Learning economically for Chinese word segmentation: tuning pretrained model via active learning and N-gram preference

Zhiyuan Ma, Jiwei Qin, Song Tang, Jinpeng Mi, Dan Liu

Published: 01 Jan 2025, Last Modified: 24 Jul 2025Neural Comput. Appl. 2025EveryoneRevisionsBibTeXCC BY-SA 4.0

Abstract: In Chinese linguistics, Chinese Word Segmentation (CWS) is a crucial step for downstream tasks, such as translation, information retrieval and text generation, which further contributes to the applications that interact with human in real world complex. Recently, with the advancement of pretrained language models, the performance of CWS has reached a historic peak. In these studies, incorporating n-gram feature into contextual representations can enhance the CWS performance.
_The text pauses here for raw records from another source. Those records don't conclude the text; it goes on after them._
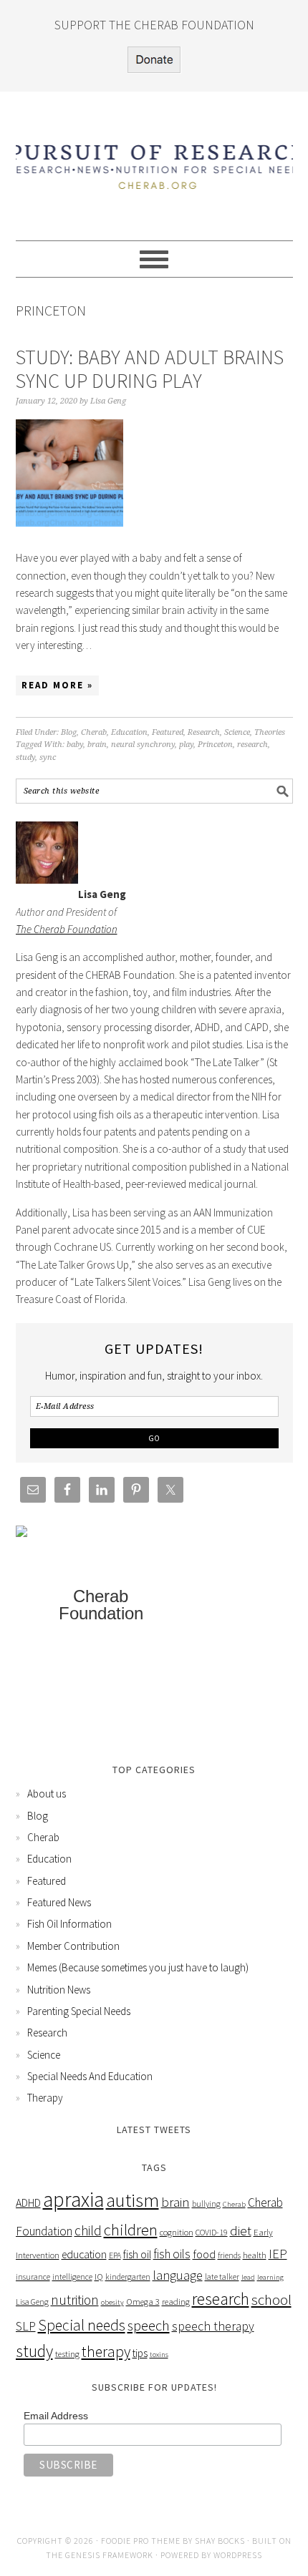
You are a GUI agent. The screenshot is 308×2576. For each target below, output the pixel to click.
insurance (33, 2276)
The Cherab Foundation (66, 929)
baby (75, 744)
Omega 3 (143, 2302)
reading (176, 2302)
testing (67, 2354)
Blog (69, 732)
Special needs (81, 2325)
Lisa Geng (32, 2301)
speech (148, 2325)
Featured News (59, 1902)
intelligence (72, 2276)
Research (204, 732)
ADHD (28, 2203)
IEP (278, 2253)
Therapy (45, 2097)
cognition (176, 2232)
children (131, 2230)
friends (229, 2255)
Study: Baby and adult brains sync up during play (150, 369)
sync (47, 757)
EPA (115, 2255)
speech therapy (213, 2326)
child (88, 2230)
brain (97, 744)
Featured (167, 732)
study (25, 757)
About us (46, 1793)
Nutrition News (58, 1989)
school (271, 2299)
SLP (26, 2326)
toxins (159, 2354)
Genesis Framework (109, 2555)
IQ (99, 2276)
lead (248, 2277)
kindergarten (127, 2276)
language (178, 2275)
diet (240, 2230)
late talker (222, 2276)
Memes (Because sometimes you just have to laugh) (138, 1967)
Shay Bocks (220, 2540)
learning (270, 2277)
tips (140, 2353)
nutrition (75, 2299)
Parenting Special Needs (78, 2011)
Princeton (215, 744)
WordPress (237, 2555)
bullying (206, 2203)
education (84, 2254)
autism (132, 2199)
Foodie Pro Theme (141, 2540)
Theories (269, 732)
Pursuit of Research (154, 159)
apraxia (73, 2199)
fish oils (172, 2254)
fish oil (137, 2254)
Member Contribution (73, 1946)
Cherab (94, 732)
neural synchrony (143, 744)
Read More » (57, 685)
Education (129, 732)
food (204, 2254)
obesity (112, 2302)
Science (237, 732)
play (186, 744)
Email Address (56, 2415)
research (252, 744)
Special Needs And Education (90, 2076)
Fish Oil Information (69, 1924)
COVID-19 (212, 2232)
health (254, 2255)
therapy (106, 2351)
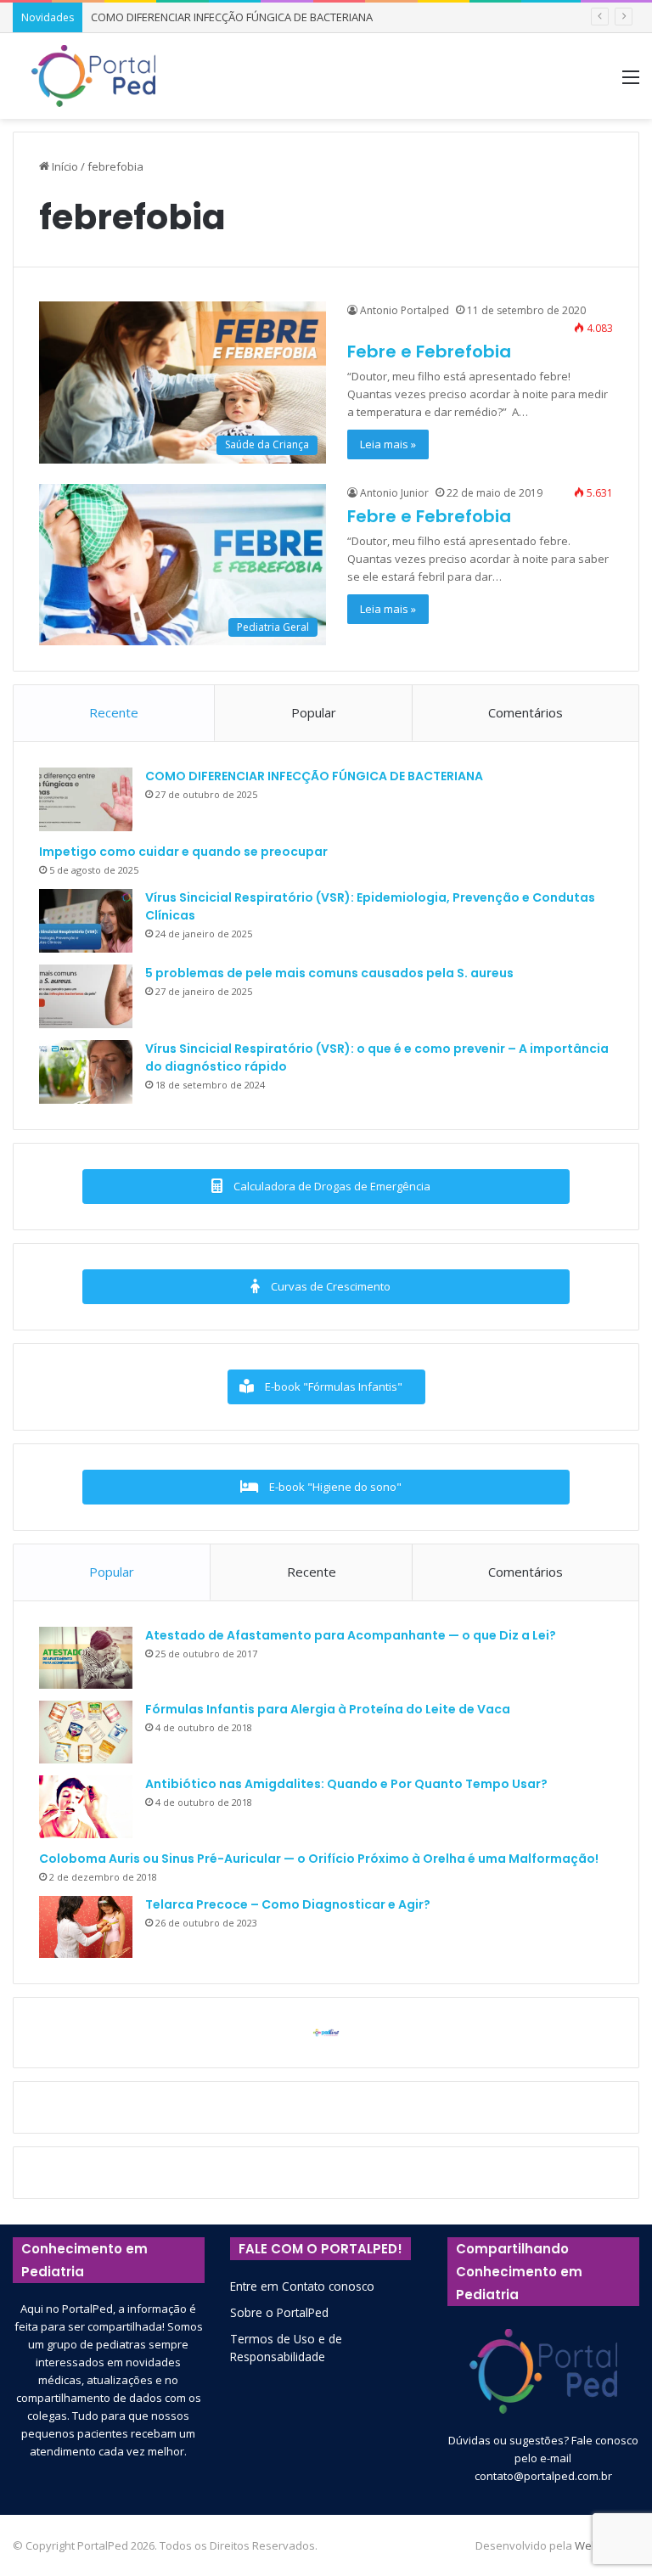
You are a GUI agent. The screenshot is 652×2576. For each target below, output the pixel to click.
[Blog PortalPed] (93, 76)
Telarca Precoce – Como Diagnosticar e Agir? (287, 1904)
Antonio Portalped (404, 310)
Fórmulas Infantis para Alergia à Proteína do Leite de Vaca (327, 1709)
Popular (313, 712)
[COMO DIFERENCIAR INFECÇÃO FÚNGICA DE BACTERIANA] (85, 799)
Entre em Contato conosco (302, 2286)
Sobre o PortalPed (279, 2312)
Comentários (525, 712)
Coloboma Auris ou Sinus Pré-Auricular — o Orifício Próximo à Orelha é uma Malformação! (319, 1858)
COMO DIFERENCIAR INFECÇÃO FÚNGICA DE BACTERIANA (232, 17)
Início (63, 166)
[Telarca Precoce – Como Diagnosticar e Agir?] (85, 1927)
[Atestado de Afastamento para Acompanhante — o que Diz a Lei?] (85, 1658)
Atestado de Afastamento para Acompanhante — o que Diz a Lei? (350, 1635)
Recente (113, 712)
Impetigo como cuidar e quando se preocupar (183, 851)
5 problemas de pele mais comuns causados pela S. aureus (329, 973)
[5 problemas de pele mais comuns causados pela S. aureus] (85, 996)
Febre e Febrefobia (429, 351)
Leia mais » (388, 444)
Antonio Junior (394, 493)
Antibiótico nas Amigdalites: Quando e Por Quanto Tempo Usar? (346, 1783)
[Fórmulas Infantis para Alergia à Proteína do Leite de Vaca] (85, 1732)
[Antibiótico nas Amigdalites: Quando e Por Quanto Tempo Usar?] (85, 1806)
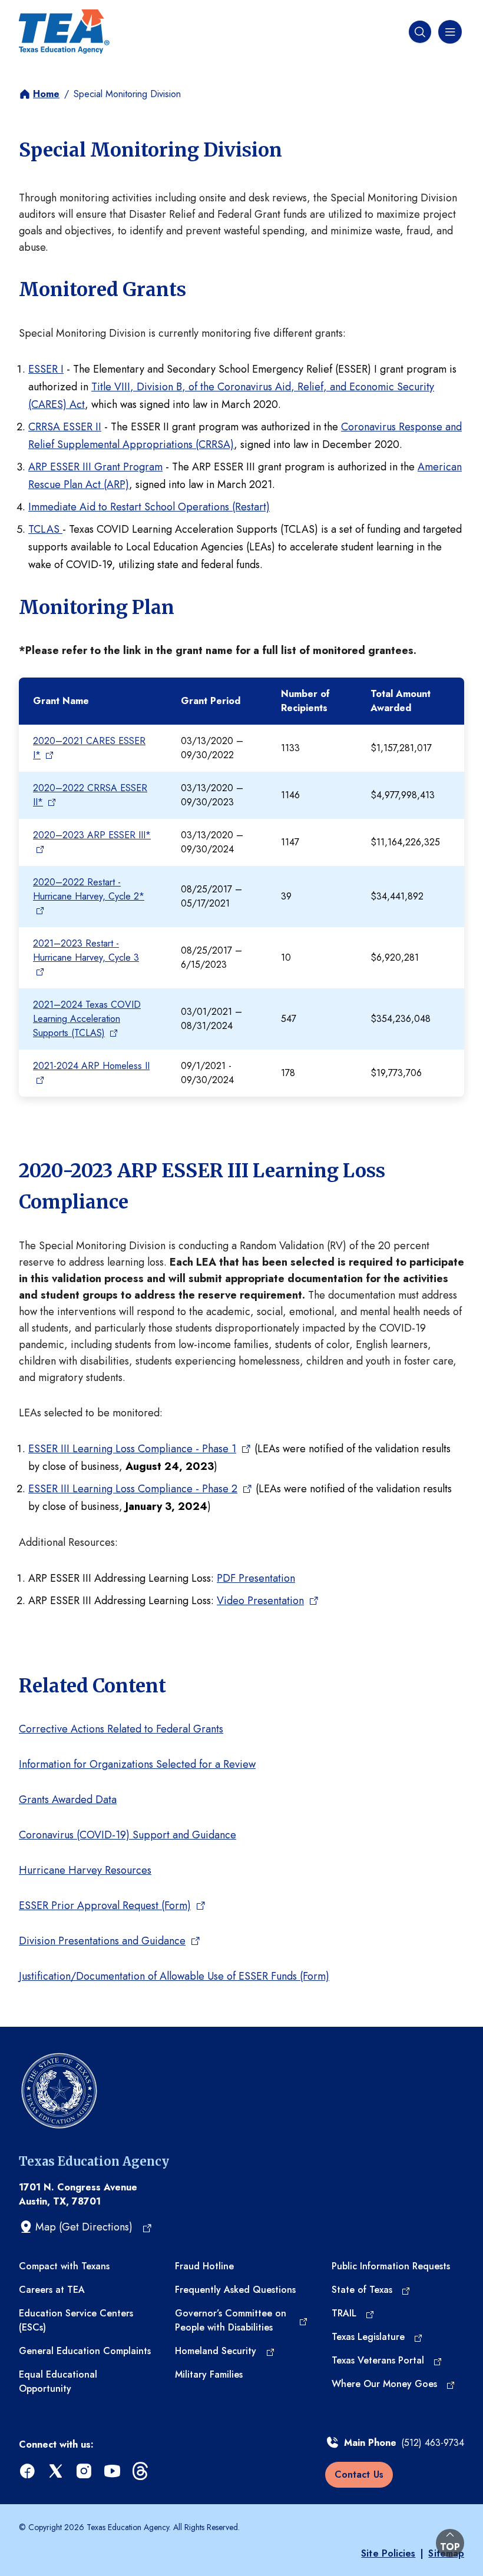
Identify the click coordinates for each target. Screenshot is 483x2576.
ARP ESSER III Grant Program (95, 466)
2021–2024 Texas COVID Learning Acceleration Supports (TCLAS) (87, 1019)
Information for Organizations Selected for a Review (137, 1764)
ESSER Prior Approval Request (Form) (105, 1905)
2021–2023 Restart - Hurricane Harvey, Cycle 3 (86, 950)
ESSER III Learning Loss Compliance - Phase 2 (132, 1488)
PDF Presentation (256, 1578)
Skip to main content (48, 11)
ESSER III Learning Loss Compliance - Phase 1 (132, 1448)
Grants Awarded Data (68, 1799)
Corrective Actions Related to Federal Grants (121, 1729)
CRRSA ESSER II (64, 426)
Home (46, 94)
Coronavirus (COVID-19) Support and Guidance (127, 1835)
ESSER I (46, 369)
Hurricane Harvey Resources (85, 1870)
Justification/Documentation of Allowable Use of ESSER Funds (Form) (174, 1976)
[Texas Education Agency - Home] (64, 31)
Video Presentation (260, 1600)
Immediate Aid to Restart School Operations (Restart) (149, 506)
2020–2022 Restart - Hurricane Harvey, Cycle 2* (88, 889)
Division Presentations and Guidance (102, 1940)
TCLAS (45, 529)
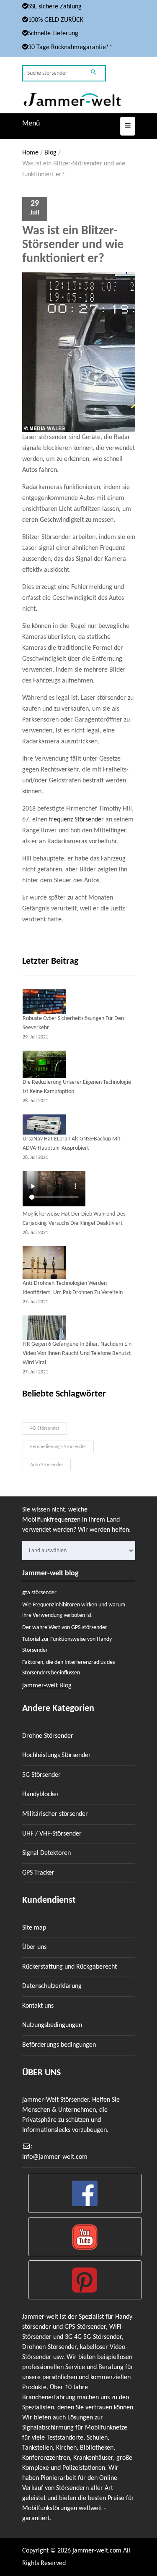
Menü (31, 124)
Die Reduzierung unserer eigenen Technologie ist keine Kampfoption (77, 1087)
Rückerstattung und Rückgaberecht (69, 1967)
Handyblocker (40, 1794)
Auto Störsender (46, 1464)
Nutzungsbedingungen (52, 2025)
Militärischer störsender (55, 1814)
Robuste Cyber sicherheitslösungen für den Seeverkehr (73, 1023)
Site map (34, 1928)
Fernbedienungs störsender (58, 1446)
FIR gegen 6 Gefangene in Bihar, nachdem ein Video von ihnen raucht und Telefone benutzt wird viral (77, 1353)
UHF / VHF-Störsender (52, 1834)
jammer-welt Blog (47, 1685)
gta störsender (39, 1593)
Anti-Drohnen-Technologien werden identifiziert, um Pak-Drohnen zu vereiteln (73, 1288)
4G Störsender (44, 1428)
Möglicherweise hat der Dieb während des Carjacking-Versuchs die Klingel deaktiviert (74, 1219)
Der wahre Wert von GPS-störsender (64, 1627)
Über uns (34, 1947)
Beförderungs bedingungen (59, 2045)
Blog (50, 152)
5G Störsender (41, 1775)
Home (30, 152)
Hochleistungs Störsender (56, 1755)
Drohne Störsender (47, 1736)
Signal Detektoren (46, 1853)
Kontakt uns (38, 2006)
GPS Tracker (38, 1873)
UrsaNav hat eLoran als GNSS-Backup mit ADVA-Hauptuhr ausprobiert (72, 1143)
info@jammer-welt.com (55, 2157)
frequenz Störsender (76, 819)
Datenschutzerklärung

However, such improvements come at the cost of laborious and expensive annotation, limiting its application in scenarios with scarce labeled data. Therefore, it remains as a challenge to balance performance and cost. To address the issue, we propose an active learning framework based on pretrained language model, and improves the overall performance by enhancing character-level encoder with n-gram preference. Meanwhile, an active learning process based on loss prediction is included to accelerate the training while minimizing labeled data. The experimental results on ten benchmark datasets demonstrate improved performances with limited labeled data, providing a more economical approach for pruning a CWS model in specific domain.